Task goal – Whenever the word "computer" turns up in a line below, that line should be copied.

Records from a dataset –
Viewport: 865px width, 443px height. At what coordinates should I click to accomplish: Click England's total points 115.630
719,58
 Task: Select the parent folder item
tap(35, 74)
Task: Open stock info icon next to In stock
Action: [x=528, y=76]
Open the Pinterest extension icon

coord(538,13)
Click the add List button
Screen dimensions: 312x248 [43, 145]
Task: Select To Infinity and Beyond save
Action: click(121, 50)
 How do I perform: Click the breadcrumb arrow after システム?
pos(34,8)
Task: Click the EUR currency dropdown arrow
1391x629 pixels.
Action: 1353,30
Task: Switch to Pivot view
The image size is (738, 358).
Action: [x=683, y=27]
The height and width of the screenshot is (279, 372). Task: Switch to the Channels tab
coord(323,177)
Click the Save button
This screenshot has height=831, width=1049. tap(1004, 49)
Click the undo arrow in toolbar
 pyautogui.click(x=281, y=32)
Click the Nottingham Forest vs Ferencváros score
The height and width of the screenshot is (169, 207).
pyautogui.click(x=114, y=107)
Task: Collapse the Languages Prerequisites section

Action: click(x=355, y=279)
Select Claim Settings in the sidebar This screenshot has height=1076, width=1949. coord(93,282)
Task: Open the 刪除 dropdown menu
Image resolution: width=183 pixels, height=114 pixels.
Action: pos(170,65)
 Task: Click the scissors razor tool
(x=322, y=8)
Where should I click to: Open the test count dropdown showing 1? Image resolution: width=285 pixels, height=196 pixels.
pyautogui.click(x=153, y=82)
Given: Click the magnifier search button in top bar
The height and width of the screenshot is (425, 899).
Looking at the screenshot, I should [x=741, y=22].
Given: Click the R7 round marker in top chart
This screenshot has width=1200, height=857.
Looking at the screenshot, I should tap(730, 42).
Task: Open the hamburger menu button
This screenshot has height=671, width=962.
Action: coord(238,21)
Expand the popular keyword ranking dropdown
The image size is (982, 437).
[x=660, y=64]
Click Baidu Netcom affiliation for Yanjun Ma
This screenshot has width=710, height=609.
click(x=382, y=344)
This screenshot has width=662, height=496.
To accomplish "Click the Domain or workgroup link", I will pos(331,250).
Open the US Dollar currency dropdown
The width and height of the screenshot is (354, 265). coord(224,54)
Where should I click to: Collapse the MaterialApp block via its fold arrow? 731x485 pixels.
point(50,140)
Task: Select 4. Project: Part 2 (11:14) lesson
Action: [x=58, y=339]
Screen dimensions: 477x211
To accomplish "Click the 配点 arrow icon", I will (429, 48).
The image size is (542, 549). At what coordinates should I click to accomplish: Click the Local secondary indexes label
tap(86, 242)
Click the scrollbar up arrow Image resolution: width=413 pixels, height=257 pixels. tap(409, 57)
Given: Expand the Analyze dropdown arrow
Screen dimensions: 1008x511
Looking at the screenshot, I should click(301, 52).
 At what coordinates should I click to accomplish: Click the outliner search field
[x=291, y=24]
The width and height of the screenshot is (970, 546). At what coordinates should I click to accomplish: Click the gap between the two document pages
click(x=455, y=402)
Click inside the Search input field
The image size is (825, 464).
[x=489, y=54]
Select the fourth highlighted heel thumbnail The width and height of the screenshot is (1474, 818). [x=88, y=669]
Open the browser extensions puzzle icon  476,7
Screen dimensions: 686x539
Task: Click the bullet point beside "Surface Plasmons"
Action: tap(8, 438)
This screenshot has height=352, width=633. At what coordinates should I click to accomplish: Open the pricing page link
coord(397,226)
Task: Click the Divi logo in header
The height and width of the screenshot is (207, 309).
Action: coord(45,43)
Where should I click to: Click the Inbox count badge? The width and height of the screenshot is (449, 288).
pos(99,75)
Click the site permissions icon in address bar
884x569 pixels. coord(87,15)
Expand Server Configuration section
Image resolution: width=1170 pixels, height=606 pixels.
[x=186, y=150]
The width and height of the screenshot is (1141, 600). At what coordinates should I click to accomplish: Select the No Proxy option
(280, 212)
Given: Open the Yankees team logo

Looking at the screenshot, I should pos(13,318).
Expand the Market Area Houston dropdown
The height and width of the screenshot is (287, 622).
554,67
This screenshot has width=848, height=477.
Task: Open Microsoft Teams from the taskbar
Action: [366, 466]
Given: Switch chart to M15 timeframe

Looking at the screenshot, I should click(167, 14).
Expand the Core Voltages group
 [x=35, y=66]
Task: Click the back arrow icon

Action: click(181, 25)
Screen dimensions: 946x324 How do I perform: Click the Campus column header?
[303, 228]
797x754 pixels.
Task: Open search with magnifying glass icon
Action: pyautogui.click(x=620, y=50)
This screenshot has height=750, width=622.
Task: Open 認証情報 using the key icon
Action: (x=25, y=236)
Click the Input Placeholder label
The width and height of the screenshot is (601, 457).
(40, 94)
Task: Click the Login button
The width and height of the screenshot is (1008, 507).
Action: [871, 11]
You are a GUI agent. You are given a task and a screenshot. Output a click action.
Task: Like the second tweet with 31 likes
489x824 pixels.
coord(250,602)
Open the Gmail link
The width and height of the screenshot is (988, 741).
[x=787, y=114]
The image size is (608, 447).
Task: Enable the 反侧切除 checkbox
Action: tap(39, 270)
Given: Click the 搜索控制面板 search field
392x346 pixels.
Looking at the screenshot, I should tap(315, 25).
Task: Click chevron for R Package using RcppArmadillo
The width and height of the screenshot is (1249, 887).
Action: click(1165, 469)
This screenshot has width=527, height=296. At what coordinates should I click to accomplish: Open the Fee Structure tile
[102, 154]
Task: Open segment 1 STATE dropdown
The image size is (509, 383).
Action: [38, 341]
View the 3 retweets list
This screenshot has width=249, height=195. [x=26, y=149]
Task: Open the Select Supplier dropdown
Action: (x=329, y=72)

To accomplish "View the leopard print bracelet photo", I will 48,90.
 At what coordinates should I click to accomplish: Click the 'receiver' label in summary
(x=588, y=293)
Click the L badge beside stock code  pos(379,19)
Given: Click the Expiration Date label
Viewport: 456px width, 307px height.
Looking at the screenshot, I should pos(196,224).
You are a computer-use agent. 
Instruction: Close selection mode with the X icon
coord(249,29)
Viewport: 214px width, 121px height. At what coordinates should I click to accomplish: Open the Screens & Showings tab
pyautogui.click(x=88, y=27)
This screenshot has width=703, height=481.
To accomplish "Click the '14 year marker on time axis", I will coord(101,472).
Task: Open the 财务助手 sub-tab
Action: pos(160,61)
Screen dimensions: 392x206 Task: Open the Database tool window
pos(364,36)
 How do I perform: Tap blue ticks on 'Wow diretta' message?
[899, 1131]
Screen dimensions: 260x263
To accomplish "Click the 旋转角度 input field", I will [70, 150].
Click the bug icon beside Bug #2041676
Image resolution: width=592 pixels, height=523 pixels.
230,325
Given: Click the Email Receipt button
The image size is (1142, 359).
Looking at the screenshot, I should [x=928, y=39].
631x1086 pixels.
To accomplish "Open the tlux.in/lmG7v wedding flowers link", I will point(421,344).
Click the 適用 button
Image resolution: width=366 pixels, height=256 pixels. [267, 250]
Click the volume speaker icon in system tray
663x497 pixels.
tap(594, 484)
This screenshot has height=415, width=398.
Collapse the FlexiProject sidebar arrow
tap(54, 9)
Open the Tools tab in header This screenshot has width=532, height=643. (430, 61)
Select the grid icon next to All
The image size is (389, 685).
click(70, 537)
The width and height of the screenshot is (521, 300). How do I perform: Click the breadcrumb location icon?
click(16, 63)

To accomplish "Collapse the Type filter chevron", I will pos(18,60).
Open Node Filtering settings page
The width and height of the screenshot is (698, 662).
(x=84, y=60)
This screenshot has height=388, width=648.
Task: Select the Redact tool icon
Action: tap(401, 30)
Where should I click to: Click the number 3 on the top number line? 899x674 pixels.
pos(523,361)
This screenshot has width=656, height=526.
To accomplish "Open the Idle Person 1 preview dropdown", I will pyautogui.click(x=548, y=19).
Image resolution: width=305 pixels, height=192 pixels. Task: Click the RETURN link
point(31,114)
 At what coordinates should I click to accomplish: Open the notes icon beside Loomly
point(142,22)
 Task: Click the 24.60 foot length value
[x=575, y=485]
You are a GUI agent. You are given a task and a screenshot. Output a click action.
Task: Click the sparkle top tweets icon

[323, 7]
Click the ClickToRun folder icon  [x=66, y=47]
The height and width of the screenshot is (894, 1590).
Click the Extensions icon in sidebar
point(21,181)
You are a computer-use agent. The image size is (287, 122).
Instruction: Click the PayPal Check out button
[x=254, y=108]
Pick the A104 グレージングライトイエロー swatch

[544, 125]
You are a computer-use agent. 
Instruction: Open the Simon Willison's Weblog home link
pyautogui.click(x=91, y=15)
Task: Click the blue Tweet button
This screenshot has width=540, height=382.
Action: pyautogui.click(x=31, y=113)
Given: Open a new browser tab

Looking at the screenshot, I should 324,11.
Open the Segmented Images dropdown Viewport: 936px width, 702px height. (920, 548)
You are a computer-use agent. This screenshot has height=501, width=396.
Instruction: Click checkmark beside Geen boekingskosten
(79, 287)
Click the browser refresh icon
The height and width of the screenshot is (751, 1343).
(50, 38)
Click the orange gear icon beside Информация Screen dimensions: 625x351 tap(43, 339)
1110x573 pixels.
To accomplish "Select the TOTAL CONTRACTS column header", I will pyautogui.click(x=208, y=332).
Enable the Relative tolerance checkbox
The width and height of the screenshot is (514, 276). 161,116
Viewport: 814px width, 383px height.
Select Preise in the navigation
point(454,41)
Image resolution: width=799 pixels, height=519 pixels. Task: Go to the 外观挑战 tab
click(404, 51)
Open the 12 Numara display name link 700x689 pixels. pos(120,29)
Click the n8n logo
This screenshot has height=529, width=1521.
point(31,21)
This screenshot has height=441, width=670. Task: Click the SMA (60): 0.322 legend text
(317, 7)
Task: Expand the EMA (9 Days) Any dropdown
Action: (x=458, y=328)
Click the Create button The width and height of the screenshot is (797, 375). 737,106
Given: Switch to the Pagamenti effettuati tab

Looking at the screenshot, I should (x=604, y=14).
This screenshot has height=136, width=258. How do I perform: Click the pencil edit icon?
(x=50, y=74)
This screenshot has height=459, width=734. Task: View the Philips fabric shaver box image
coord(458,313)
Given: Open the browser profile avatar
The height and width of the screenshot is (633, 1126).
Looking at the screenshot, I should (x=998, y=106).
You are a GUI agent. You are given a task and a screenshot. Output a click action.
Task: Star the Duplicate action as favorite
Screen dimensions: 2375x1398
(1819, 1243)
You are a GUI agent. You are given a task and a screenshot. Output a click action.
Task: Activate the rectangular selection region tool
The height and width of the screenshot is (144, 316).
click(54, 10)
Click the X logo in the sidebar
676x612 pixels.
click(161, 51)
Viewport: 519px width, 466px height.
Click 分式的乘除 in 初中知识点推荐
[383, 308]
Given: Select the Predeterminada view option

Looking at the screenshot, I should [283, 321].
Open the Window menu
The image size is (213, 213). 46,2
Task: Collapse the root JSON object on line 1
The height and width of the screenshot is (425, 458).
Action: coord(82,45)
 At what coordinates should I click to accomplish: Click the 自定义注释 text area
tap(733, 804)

The answer –
You are a computer-use agent. 
You are a computer-use agent. The image size is (287, 122).
You are a computer-use agent. 
You are a computer-use agent. This screenshot has height=501, width=396.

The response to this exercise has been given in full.